On 7 Feb. 1713 he was presented by Archbishop Tenison to the vicarage of Godmersham, Kent, which he resigned in 1714, and on 12 April 1714 to the rectory of Dry Drayton, Cambridgeshire. While at Dry Drayton, which was near Cambridge, Sykes took an active interest in the affairs of the university, and was a vigorous partisan of Bentley in his controversy with Conyers Middleton. He resigned Dry Drayton in 1718, on being presented (in November of that year) to the rectory of Rayleigh in Essex, where he remained till his death. In December 1718 he was appointed to the afternoon preachership at King Street Chapel, Golden Square (a chapel-of-ease to St. James's, Westminster, of which his friend, Dr. Clarke, was rector), and in 1721 to the morning preachership there. In January 1724 Sykes was made prebendary of Alton Borealis in the cathedral church of Salisbury, of which in 1727 he became precentor, and in April 1725 he was appointed assistant preacher at St. James's, Westminster. His other preferments were the deanery of St. Burien, Cornwall, in February 1739, and a prebendal stall at Winchester, through the favour of Bishop Hoadly, on 15 Oct. 1740. Sykes died from paralysis, at his house in Cavendish Square, London, on 23 Nov. 1756, and was buried on the 30th in St. James's Church, Westminster. He married Mrs. Elizabeth Williams, a widow of Bristol, but left no children. She died in 1763. The bulk of his fortune, which was considerable, Sykes left to her for life, with remainder to his brother George, who succeeded him in the rectory of Rayleigh. In 1766 the latter left by will the sum of 1,000l. to the master and fellows of Corpus Christi College, Cambridge, in trust for the foundation of four exhibitions (now consolidated into one) for scholars from St. Paul's school. A portrait of him was painted by Wills.

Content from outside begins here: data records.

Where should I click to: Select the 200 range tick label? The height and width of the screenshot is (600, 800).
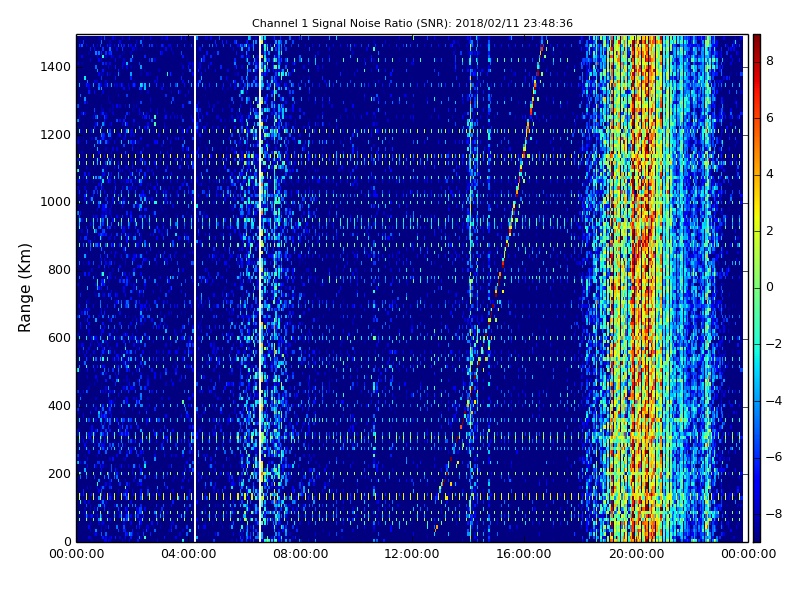click(x=59, y=473)
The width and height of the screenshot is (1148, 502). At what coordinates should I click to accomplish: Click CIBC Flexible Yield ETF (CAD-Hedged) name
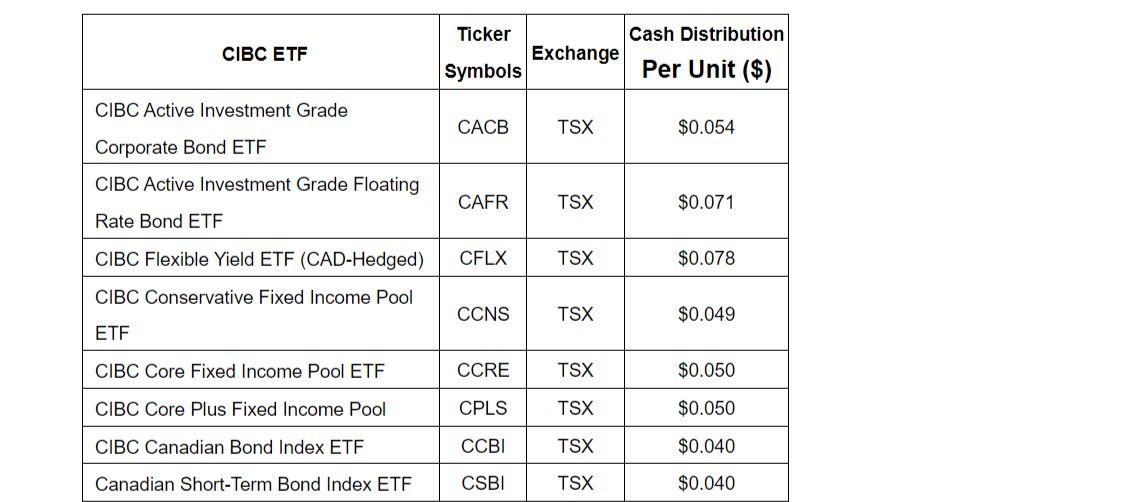(x=259, y=259)
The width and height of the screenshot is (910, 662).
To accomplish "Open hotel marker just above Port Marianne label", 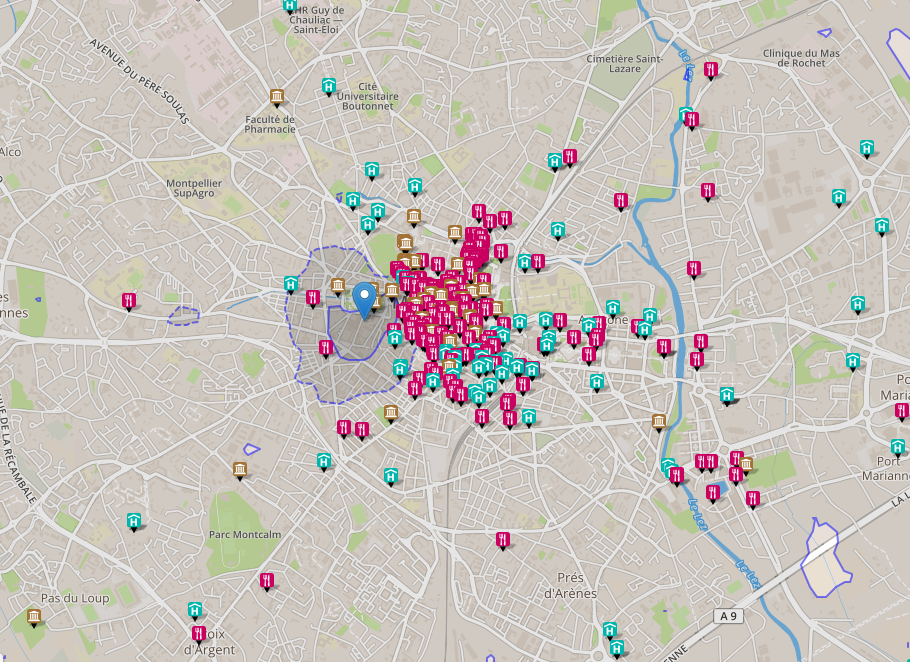I will [x=898, y=447].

Sykes was a voluminous controversial writer of the school of Hoadly. The catalogue of his works, chiefly pamphlets, prefixed to Disney's ‘Memoirs’ of him, fills fourteen octavo pages, and there are over eighty entries in his name in the ‘British Museum Catalogue.’ ‘His whole life,’ writes a critic in the ‘Monthly Review,’ ‘was a warfare of the pen, first in the Bangorian controversy, next in the Arian, then in the dispute about Phlegon, and afterwards in the Inquiry concerning the Demoniacs.’ He naturally incurred the resentment of Warburton, and, as Lowth puts it, was whipped by him at the cart's tail, in the notes to the ‘Divine Legation,’ ‘the ordinary place of his literary executions.’ One of his pieces, ‘An Essay on the Nature, Design, and Origin of Sacrifices,’ 1748, was translated by Semler into German, 1778.
[Memoirs of the Life and Writings … by John Disney, D.D., 1785 (this is chiefly a survey of his writings); Masters's Hist. of Corpus Christi College, Cambridge, 1831, p. 251; Gardiner's Admission Registers of St. Paul's School; Sloane MS. (Brit. Mus.) No. 4319, ff. 70–91, containing letters from Sykes to Dr. Birch; Addit. MS. (Brit. Mus.) No. 32556, ff. 154, 241, letters of Sykes to Dr. Cox Macro; Monthly Review, lxxiii. 207–16 (a review of Disney's Memoirs); Gent. Mag. 1785, pp. 369–71; Maty's New Review, 1786, p. 17; Monk's Life of Bentley, 1833, i. 427, ii. 66–73; Perry's Hist. of the Church of England, iii. 301; Nichols's Illustrations of Lit. ii. 826.]